*SUPPLIED DATA*
>>>

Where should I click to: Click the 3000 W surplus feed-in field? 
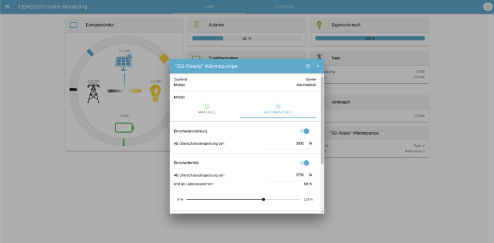(290, 143)
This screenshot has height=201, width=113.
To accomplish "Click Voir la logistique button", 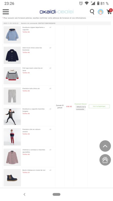I will [99, 106].
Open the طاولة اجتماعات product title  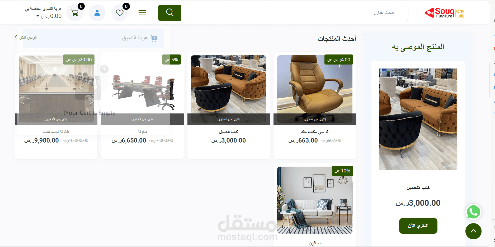[x=56, y=132]
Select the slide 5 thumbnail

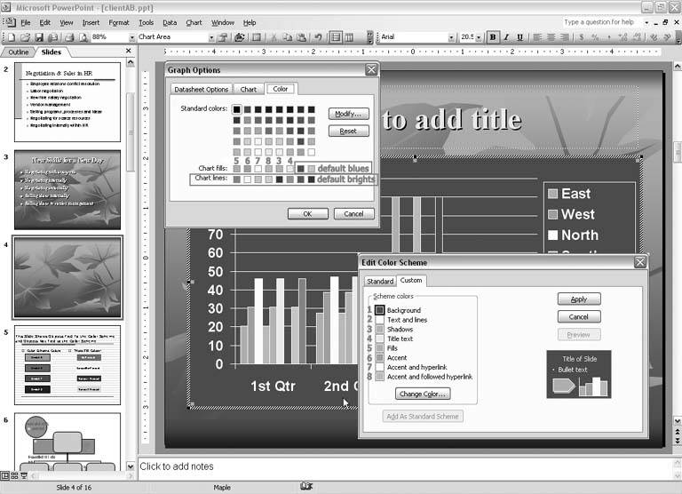click(x=67, y=364)
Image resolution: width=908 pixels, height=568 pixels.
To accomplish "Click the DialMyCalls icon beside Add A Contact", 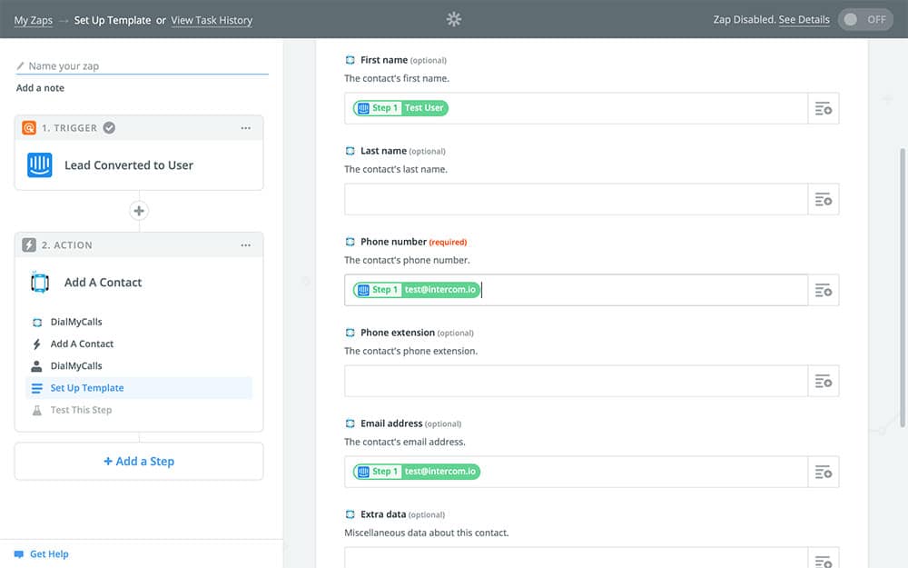I will [x=40, y=283].
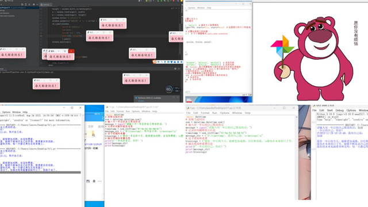Close the tk window with red X button
The image size is (368, 207).
pos(71,51)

<<<

*WORK INSTRUCTIONS*
Read through the data and copy every line where "width" shows up.

*EXERCISE ANSWER*
This screenshot has height=201, width=113.
Image resolution: width=908 pixels, height=568 pixels.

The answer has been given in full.